Matt R... (letter to the editor)
West Jordan"

Wow, could Matt have been any more prescient?

This is so silly.


Subject: Re: So much for Academic Freedom
Date: Jun 13 17:58

Mail Address: 
Everyone please contact your local newspapers and ask them to run both pieces from the Salt Lake Tribune. This is newsworthy and press to have it in the local paper. I just emailed our local paper.

Wow! We still live in the dark ages and we will continue to until more people speak out.


Subject: Nielsen's better off...
Date: Jun 13 17:49
Author: Hermes

...now he can go to a REAL school at be a REAL teacher.

BYU once again shows what a joke institution they are.


Subject: In the name of incoherence, amen
Date: Jun 13 18:26
Author: Tal Bachman

"...the most prominent difference in sentiment between the Latter Day Saints and sectarians was, that the latter were all circumscribed by some peculiar creed, which deprived it's members of the privilege of believing anything not contained therein, whereas the Latter Day Saints have no creed...". ("The Journal of Joseph: The Personal Diary of a Modern Prophet, p. 203").


Subject: hmmmm
Date: Jun 13 18:28
Author: xogsmommy

One of the bottom posts on the fair board, by ed2276, said that he was just speaking as a man, not as a professor:

"Nielsen's expression of criticism of the church and its stand against homosexuality wasn't an exercise of "academic freedom". It was an expression of his personal views. The good professor has every right to express himself on the principle of freedom of speech , as he did. However , the church and/or BYU , upon the principle of freedom of association , has the right to disassociate Nielsen from itself when he expresses a position contrary to the fundamental doctrines and policies of the church."

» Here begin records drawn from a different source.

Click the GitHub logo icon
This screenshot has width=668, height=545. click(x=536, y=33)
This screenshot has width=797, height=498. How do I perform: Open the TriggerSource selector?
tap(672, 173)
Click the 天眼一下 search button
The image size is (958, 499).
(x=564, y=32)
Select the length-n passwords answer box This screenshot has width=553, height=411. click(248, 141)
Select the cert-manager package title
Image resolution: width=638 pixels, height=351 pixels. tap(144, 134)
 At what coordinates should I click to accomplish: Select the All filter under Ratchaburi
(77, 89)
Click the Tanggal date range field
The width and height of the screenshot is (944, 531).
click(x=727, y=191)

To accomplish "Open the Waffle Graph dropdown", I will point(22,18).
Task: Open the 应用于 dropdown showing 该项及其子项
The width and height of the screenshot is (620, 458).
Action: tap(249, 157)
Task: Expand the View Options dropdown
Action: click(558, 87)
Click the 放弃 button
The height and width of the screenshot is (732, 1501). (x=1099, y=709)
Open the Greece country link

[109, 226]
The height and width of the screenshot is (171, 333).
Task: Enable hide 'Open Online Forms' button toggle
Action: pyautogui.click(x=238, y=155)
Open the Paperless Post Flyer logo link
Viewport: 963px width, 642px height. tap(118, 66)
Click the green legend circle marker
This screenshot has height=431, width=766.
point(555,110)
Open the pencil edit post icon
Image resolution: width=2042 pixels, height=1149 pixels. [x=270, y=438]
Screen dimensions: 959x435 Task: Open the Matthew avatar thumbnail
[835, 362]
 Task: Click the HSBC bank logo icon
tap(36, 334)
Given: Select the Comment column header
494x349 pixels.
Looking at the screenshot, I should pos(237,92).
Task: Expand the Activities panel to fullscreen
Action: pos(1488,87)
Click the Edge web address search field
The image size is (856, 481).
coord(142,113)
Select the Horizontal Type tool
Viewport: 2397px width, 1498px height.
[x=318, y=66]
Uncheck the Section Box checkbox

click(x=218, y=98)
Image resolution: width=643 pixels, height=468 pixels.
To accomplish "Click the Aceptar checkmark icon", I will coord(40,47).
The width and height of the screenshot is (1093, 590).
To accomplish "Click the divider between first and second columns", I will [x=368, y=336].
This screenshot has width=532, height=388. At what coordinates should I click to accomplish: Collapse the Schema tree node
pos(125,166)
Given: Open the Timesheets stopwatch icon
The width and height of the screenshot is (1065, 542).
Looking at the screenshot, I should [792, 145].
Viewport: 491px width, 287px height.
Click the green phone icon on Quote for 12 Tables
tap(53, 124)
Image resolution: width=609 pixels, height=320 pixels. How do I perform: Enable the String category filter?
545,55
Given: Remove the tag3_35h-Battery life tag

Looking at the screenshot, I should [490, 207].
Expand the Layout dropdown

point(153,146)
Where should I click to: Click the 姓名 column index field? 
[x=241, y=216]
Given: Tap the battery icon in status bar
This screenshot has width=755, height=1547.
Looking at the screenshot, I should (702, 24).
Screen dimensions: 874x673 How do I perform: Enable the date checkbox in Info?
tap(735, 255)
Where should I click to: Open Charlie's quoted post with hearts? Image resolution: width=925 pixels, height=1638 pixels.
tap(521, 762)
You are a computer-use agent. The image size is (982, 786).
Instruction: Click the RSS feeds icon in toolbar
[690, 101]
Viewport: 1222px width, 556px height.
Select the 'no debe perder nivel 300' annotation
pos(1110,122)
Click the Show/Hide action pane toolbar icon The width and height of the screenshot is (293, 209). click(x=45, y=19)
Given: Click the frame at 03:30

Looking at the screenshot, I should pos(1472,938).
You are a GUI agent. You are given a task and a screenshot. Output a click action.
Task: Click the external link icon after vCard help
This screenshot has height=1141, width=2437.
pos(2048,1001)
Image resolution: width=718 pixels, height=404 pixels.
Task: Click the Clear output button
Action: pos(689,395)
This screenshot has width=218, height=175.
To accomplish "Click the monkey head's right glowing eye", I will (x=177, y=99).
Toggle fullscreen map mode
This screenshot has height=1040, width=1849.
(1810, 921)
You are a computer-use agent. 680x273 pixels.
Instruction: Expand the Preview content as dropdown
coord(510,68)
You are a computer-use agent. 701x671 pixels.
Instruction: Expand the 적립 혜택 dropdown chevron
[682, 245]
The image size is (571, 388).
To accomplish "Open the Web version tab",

How is this different from "oh, the prophet was just speaking as a man, pay no attention."? The church doesn't fire prophets for saying dumb things, until it's contradicted by later prophets, it's the Word Of God.

I guess this just goes towards the brainwashed mentality. What's good for the goose doesn't apply.


Subject: Joseph Smith vs. BYU and Gordon B. Hinckley
Date: Jun 13 23:07
Author: Deconstructor

As the Mormon Church so proudly declares that Joseph Smith taught:

"I never thought it was right to call up a man and try him because he erred in doctrine, it looks too much like Methodism and not like Latter-day Saintism. Methodists have creeds which a man must believe or be kicked out of their church. I want the liberty of believing as I please, it feels so good not to be trammelled."
- The Prophet Joseph Smith, Official History of the Church 5:340

Compare that to BYU's explanation for letting professor Jeffrey Nielsen go:

"In accordance with the order of the church, we do not consider it our responsibility to correct, contradict or dismiss official pronouncements of the church."

"Since you have chosen to contradict and oppose the church in an area of great concern to church leaders, and to do so in a public forum, we will not rehire you after the current term is over."
- http://www.sltrib.com/ci_3932572

The church has a long history of explicitly telling members that it expects "uncompromising loyalty" - even in political matters.

See:
http://www.i4m.com/think/leaders/mormon_loyalty.htm

The church has been saying this for years, so it should come as no surprise when the church acts against members who cross the line.

If Jeffrey doesn't quiet down, do you think they'll pull him into a disciplinary court?